» **Material for this task**
═══

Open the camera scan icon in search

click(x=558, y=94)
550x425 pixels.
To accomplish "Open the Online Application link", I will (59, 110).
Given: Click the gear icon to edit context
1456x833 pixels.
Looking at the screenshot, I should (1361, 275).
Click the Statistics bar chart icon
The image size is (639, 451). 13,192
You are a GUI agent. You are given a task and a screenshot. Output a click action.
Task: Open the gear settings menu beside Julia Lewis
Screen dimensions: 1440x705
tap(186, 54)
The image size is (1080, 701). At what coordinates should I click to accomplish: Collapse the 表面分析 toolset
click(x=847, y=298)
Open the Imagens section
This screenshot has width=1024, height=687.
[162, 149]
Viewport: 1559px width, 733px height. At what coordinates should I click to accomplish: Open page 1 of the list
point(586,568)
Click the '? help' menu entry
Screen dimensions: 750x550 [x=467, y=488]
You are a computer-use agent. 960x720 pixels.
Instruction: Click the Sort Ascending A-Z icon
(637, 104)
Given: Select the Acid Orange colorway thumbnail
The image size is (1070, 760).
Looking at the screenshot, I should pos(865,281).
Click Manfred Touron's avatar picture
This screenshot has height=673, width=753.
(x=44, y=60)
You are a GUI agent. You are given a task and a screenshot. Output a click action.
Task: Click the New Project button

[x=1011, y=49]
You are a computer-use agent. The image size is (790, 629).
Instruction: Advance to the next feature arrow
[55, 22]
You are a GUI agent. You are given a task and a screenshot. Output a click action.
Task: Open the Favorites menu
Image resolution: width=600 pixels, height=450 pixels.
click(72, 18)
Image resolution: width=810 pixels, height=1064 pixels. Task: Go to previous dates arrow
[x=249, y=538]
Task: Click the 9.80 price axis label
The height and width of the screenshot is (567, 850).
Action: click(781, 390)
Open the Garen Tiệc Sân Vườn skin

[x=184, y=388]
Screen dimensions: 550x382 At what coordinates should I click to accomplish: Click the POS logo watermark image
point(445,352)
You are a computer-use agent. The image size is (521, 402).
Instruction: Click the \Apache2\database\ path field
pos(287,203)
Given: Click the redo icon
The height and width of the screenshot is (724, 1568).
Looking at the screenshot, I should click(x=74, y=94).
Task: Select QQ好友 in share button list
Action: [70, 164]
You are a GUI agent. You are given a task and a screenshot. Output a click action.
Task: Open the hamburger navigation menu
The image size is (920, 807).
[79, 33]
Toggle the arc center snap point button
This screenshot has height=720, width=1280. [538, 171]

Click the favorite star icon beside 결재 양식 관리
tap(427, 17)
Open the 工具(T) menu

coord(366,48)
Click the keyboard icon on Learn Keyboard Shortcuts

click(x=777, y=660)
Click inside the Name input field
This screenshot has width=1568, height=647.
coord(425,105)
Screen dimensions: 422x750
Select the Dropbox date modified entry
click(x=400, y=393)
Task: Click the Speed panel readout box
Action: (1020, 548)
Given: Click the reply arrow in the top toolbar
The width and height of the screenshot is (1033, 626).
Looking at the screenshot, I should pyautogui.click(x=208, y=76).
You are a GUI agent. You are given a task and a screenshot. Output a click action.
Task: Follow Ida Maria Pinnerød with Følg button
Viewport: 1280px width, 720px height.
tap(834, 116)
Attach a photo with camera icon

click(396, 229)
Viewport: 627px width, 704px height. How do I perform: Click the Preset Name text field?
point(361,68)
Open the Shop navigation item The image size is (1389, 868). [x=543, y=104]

═══

» **What you have to do**
Whenever "computer" shows up in a line of the listing, copy that whole line.

» **Response to the exercise**
You are a computer-use agent. 960x720 pixels.
You are a computer-use agent. The image size is (790, 629).
You are a computer-use agent. The image size is (521, 402).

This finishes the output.